• **Directions for this task**
Beneath this task are records; print exactly the stretch of them from the line with "You are a GUI agent. The screenshot is 1366×785." through the line with "[linkedin] (951, 126)", both ends included.

── Data listing

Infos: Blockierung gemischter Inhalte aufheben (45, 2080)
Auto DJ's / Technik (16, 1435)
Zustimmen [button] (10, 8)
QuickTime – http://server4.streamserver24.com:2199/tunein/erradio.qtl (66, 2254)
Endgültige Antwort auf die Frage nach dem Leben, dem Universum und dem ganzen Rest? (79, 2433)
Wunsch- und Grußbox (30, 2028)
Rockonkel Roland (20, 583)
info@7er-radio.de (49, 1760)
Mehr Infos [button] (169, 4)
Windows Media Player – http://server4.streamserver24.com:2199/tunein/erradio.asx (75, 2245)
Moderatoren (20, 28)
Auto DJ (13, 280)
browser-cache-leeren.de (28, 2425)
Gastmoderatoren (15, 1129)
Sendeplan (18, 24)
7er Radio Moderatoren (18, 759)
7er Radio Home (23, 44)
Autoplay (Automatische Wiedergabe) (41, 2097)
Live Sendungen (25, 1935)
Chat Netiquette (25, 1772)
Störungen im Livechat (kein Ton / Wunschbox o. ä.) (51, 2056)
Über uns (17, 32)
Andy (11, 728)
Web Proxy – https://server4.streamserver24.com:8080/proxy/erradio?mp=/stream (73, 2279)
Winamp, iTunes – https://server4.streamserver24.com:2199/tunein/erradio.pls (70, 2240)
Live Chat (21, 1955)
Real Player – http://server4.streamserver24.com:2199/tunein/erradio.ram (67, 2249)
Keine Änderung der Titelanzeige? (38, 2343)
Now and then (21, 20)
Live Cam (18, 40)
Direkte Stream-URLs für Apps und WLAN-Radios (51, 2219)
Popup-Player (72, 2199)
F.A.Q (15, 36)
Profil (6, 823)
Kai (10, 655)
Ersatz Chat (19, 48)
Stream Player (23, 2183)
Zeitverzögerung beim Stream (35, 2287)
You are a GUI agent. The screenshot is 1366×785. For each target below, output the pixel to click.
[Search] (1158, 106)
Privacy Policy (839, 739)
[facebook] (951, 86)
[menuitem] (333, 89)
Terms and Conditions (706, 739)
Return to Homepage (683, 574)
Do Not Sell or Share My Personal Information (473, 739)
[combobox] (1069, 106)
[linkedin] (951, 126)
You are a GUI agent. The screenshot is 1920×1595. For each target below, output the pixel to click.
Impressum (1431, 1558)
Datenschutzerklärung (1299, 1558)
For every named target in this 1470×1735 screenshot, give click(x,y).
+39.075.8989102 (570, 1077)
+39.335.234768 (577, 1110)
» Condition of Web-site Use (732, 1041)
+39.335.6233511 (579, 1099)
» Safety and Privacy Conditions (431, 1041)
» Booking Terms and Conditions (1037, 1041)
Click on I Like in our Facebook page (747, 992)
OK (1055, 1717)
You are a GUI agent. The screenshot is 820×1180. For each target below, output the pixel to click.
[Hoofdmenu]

────

• **Result below**
You are a GUI agent. The screenshot is 1366×785. For each target below, output the pixel to click.
[Search] (1158, 106)
Privacy Policy (839, 739)
[facebook] (951, 86)
[menuitem] (333, 89)
Terms and Conditions (706, 739)
Return to Homepage (683, 574)
Do Not Sell or Share My Personal Information (473, 739)
[combobox] (1069, 106)
[linkedin] (951, 126)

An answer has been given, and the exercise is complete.